**Required action**
Each entry must appear in the answer exactly as written.

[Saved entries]
*** Block opens ***

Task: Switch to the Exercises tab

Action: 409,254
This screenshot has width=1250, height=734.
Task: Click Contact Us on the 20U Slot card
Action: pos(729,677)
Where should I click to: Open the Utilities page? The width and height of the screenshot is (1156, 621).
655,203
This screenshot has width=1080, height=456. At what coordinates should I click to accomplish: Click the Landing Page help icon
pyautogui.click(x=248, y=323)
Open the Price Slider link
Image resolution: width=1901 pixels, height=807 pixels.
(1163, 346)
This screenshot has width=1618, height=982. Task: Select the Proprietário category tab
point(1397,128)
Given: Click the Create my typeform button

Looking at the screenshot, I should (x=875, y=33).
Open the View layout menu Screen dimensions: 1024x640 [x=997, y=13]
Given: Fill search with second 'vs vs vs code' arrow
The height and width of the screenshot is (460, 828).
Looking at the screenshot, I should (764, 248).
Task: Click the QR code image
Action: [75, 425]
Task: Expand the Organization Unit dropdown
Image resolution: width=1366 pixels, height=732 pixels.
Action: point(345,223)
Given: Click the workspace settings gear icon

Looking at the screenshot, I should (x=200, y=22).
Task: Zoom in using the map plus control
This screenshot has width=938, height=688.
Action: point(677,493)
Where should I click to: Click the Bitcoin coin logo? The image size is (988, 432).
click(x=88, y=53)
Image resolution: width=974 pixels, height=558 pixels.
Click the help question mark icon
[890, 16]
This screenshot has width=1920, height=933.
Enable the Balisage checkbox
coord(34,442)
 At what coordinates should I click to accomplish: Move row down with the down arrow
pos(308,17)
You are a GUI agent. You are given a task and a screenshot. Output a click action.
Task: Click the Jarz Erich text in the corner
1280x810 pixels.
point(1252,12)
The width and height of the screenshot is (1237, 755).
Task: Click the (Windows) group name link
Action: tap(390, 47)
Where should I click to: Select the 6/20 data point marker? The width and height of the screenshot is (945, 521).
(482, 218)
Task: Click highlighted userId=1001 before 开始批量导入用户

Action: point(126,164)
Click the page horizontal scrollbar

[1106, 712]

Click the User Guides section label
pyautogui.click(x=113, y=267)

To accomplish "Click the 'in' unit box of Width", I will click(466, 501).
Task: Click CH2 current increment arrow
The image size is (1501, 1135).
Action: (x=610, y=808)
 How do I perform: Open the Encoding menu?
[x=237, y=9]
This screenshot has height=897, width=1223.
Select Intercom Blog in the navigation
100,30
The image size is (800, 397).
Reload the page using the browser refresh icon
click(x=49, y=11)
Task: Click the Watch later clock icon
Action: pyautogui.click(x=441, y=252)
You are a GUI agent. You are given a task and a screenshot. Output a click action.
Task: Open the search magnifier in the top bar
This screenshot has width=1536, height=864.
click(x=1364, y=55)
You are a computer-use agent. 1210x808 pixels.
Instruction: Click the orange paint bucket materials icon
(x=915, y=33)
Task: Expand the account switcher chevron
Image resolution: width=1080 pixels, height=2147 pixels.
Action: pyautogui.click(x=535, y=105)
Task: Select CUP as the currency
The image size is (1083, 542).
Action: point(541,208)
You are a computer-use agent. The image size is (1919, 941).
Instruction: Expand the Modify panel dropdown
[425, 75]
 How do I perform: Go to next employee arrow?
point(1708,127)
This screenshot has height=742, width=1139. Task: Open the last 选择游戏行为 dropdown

*** Block closes ***

**Exercise result**
Task: Switch to the Exercises tab

Action: 409,254
This screenshot has width=1250, height=734.
Task: Click Contact Us on the 20U Slot card
Action: pos(729,677)
Where should I click to: Open the Utilities page? The width and height of the screenshot is (1156, 621).
655,203
This screenshot has width=1080, height=456. At what coordinates should I click to accomplish: Click the Landing Page help icon
pyautogui.click(x=248, y=323)
Open the Price Slider link
Image resolution: width=1901 pixels, height=807 pixels.
(1163, 346)
This screenshot has width=1618, height=982. Task: Select the Proprietário category tab
point(1397,128)
Given: Click the Create my typeform button

Looking at the screenshot, I should (x=875, y=33).
Open the View layout menu Screen dimensions: 1024x640 [x=997, y=13]
Given: Fill search with second 'vs vs vs code' arrow
The height and width of the screenshot is (460, 828).
Looking at the screenshot, I should (764, 248).
Task: Click the QR code image
Action: [75, 425]
Task: Expand the Organization Unit dropdown
Image resolution: width=1366 pixels, height=732 pixels.
Action: point(345,223)
Given: Click the workspace settings gear icon

Looking at the screenshot, I should (x=200, y=22).
Task: Zoom in using the map plus control
This screenshot has width=938, height=688.
Action: point(677,493)
Where should I click to: Click the Bitcoin coin logo? The image size is (988, 432).
click(x=88, y=53)
Image resolution: width=974 pixels, height=558 pixels.
Click the help question mark icon
[890, 16]
This screenshot has width=1920, height=933.
Enable the Balisage checkbox
coord(34,442)
 At what coordinates should I click to accomplish: Move row down with the down arrow
pos(308,17)
You are a GUI agent. You are given a task and a screenshot. Output a click action.
Task: Click the Jarz Erich text in the corner
1280x810 pixels.
point(1252,12)
The width and height of the screenshot is (1237, 755).
Task: Click the (Windows) group name link
Action: tap(390, 47)
Where should I click to: Select the 6/20 data point marker? The width and height of the screenshot is (945, 521).
(482, 218)
Task: Click highlighted userId=1001 before 开始批量导入用户

Action: point(126,164)
Click the page horizontal scrollbar

[1106, 712]

Click the User Guides section label
pyautogui.click(x=113, y=267)

To accomplish "Click the 'in' unit box of Width", I will click(466, 501).
Task: Click CH2 current increment arrow
The image size is (1501, 1135).
Action: (x=610, y=808)
 How do I perform: Open the Encoding menu?
[x=237, y=9]
This screenshot has height=897, width=1223.
Select Intercom Blog in the navigation
100,30
The image size is (800, 397).
Reload the page using the browser refresh icon
click(x=49, y=11)
Task: Click the Watch later clock icon
Action: pyautogui.click(x=441, y=252)
You are a GUI agent. You are given a task and a screenshot. Output a click action.
Task: Open the search magnifier in the top bar
This screenshot has width=1536, height=864.
click(x=1364, y=55)
You are a computer-use agent. 1210x808 pixels.
Instruction: Click the orange paint bucket materials icon
(x=915, y=33)
Task: Expand the account switcher chevron
Image resolution: width=1080 pixels, height=2147 pixels.
Action: pyautogui.click(x=535, y=105)
Task: Select CUP as the currency
The image size is (1083, 542).
Action: point(541,208)
You are a computer-use agent. The image size is (1919, 941).
Instruction: Expand the Modify panel dropdown
[425, 75]
 How do I perform: Go to next employee arrow?
point(1708,127)
This screenshot has height=742, width=1139. Task: Open the last 选择游戏行为 dropdown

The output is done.